Almost all of these futures markets are now open 24 hours. However, many are still influenced by the trading times of the old pit trading hours. A few options on futures are still pit traded or maintain limited trading hours (not 24 hours). This is why you see certain 24 hour futures markets maintain low volume until its corresponding options market opens up. Like another poster said, the U.S. markets like the ES are influenced by Europe overnight but the real moves and volume still happen during the NYSE RTH Open.
I would never make it through the night without a check on global mkts. And they're *all* global... By the US cash open, I've been up and re-sharpening on the latest (noise) for hours. "No surprises."
There is a study shows that if you discount after hours movements the sp500 technically didnt move much , most of the trends are in the after hours .
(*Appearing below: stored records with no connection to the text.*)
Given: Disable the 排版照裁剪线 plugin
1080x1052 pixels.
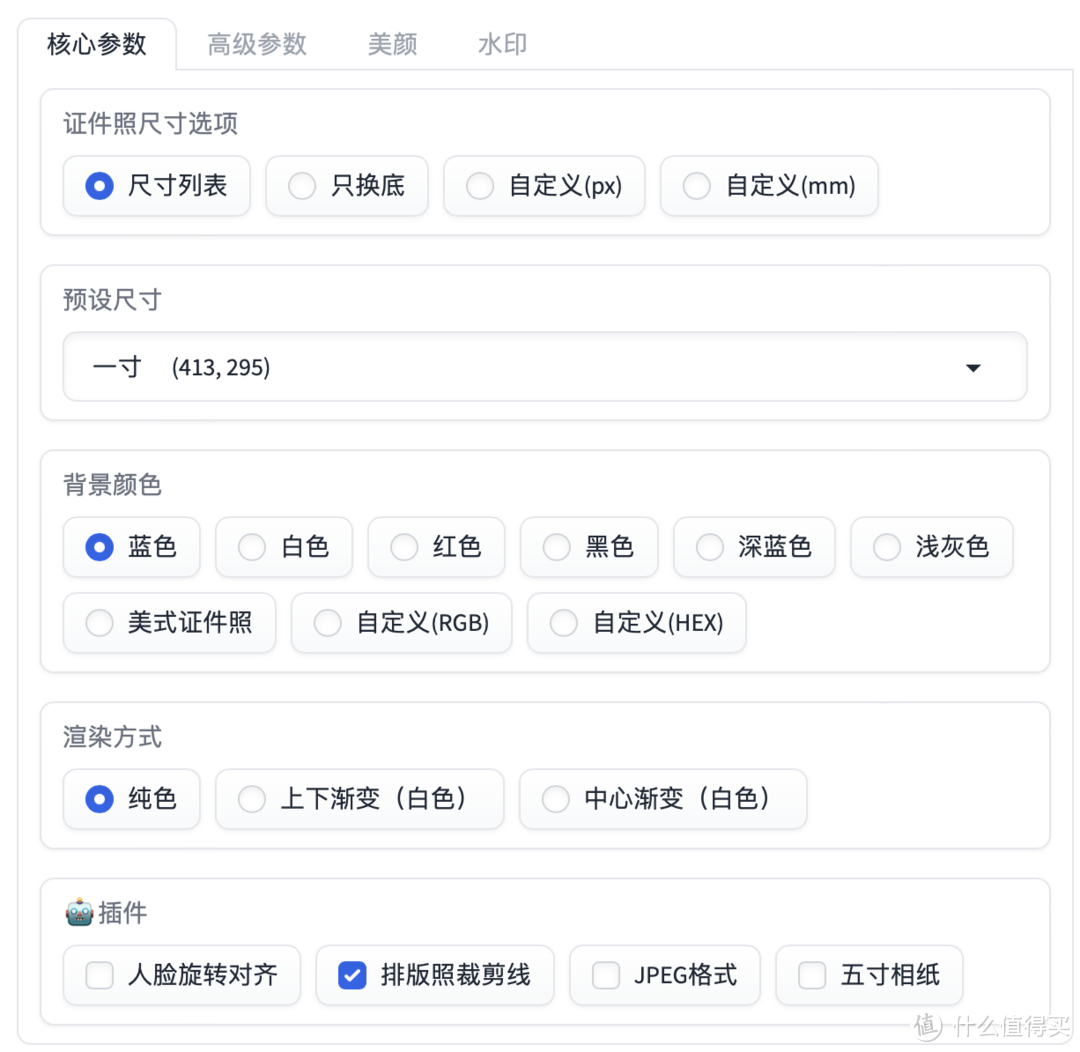Looking at the screenshot, I should point(435,975).
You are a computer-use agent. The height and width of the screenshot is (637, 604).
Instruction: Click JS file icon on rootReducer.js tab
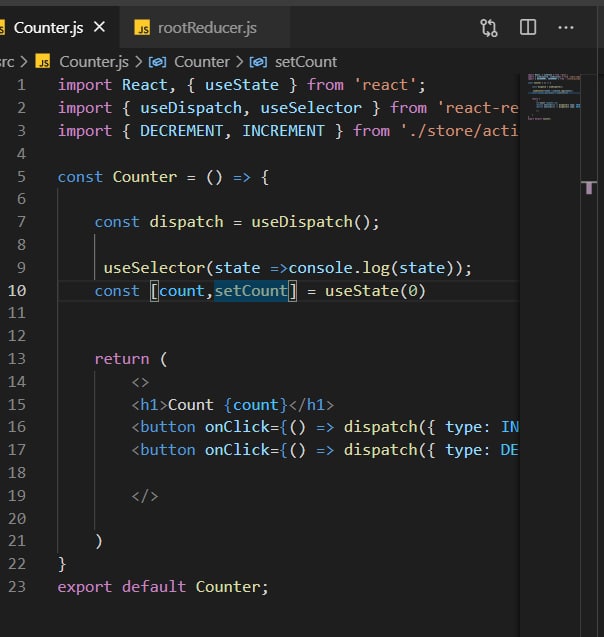(142, 28)
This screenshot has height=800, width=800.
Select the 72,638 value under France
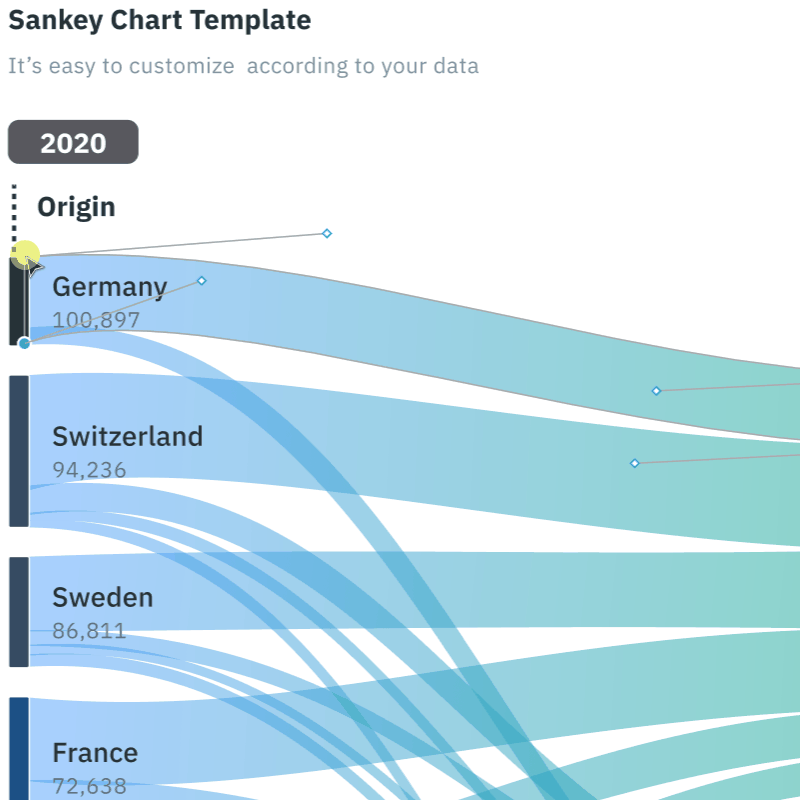[89, 785]
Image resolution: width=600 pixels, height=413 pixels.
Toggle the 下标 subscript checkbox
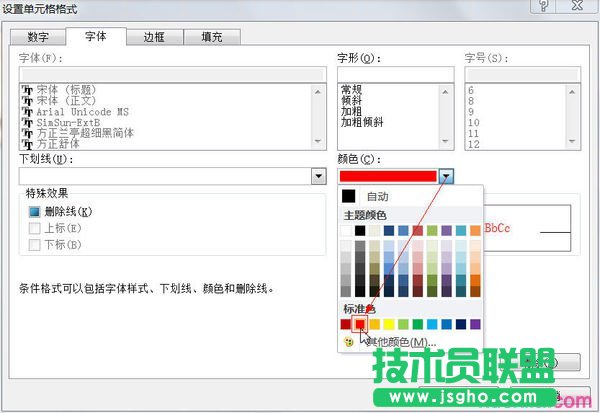35,244
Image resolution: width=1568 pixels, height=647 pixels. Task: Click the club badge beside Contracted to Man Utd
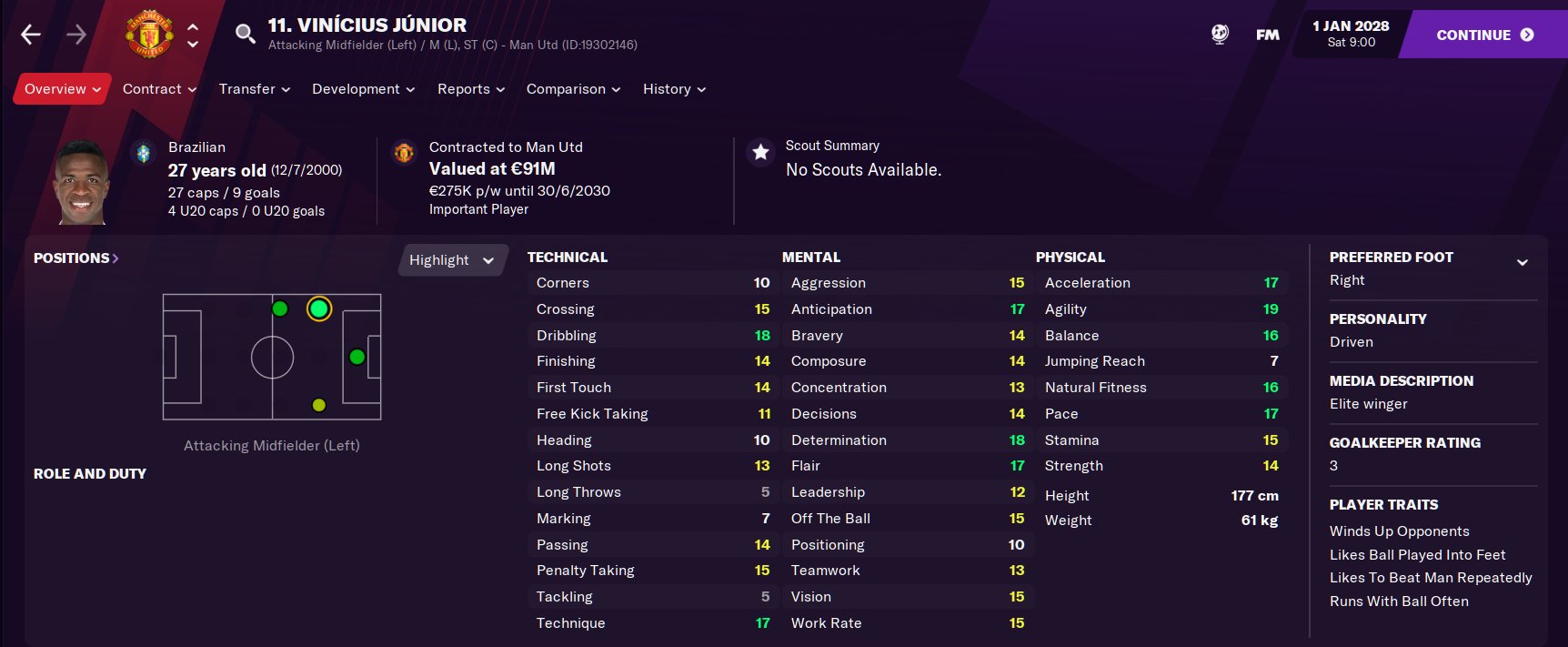point(403,152)
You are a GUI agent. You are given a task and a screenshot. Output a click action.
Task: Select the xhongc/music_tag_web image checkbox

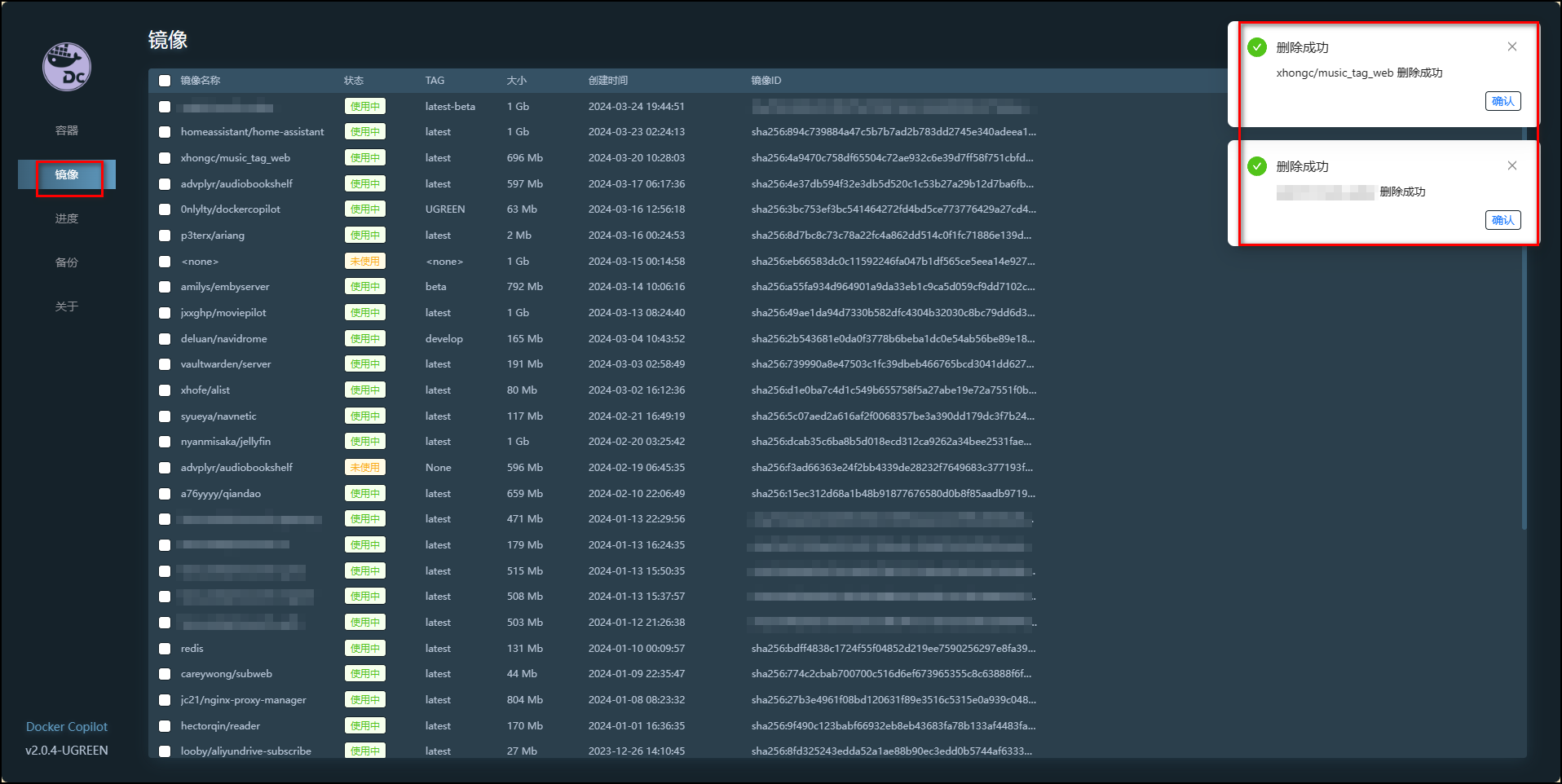coord(165,158)
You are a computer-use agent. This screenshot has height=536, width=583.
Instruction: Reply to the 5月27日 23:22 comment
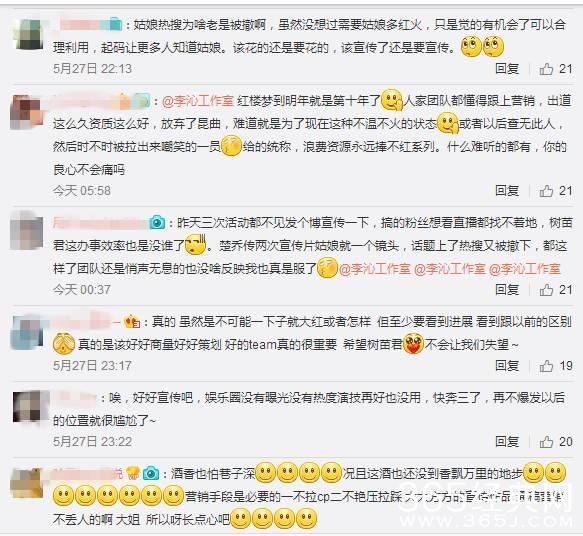(x=507, y=442)

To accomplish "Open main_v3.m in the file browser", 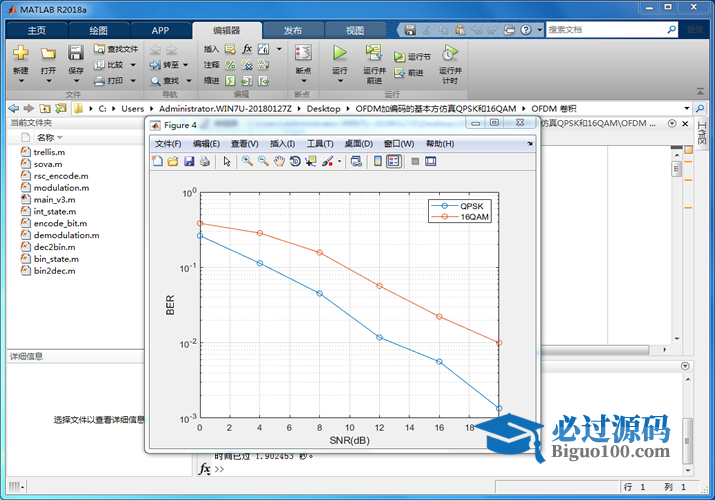I will tap(54, 199).
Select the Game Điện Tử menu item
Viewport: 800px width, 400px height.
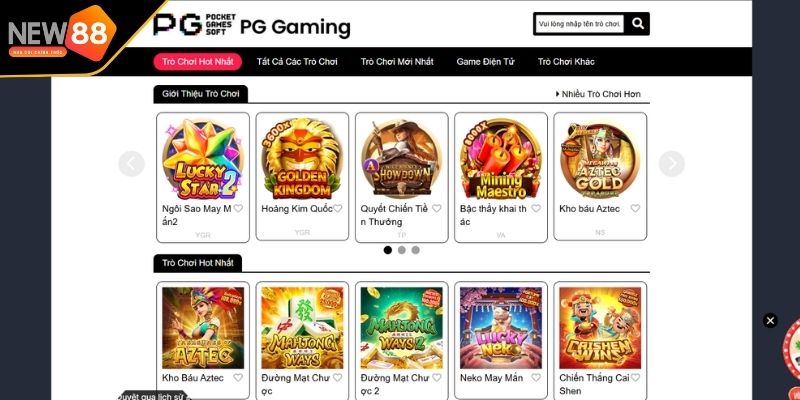486,62
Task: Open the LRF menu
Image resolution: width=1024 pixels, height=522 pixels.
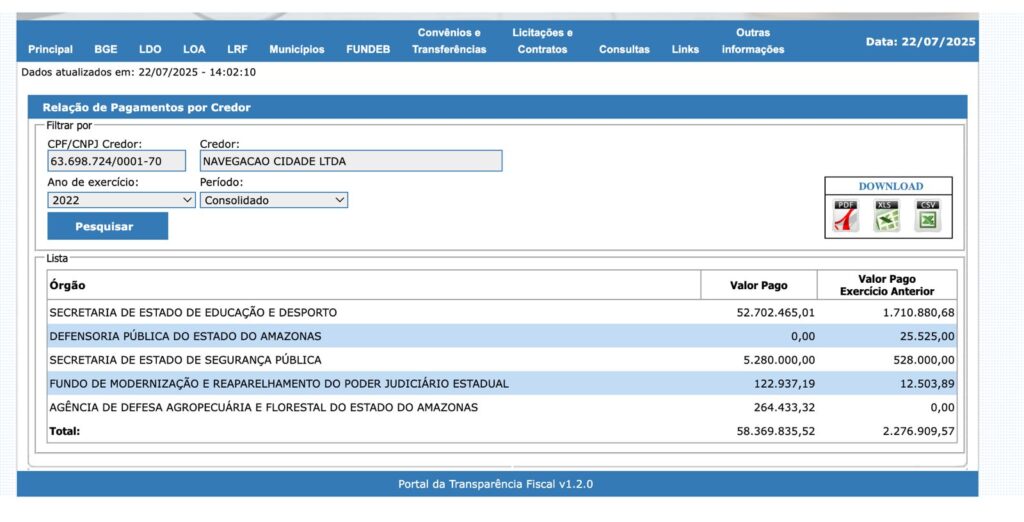Action: [237, 49]
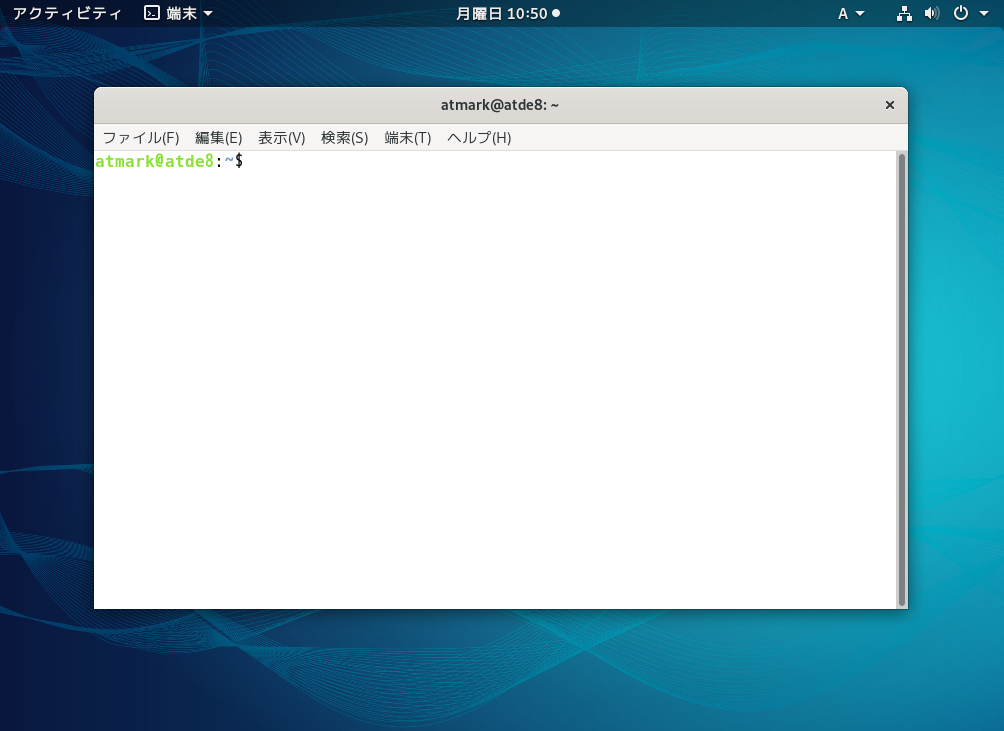The height and width of the screenshot is (731, 1004).
Task: Expand the input source dropdown arrow
Action: 860,13
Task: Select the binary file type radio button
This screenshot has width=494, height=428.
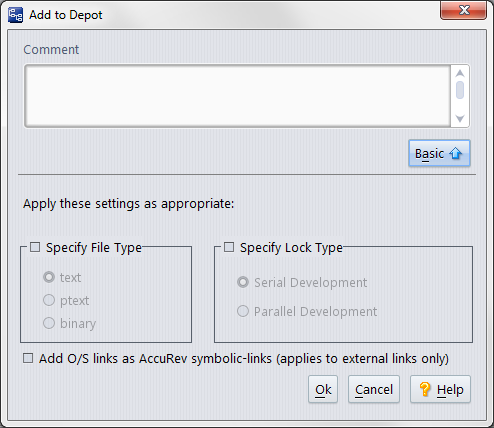Action: click(x=49, y=323)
Both, ES chart (1 week, hourly) always on, and several markets on my watchlist. I don't even trade daily anymore but definetely check ES and a bunch of markets as well as single stocks many many times a day and night, either on computer or smartphone. Could spend my time in a more productive way, no doubt about it.
I check the futures only when going through my market addiction cycle. with experience this addiction is dying a naturally fast death.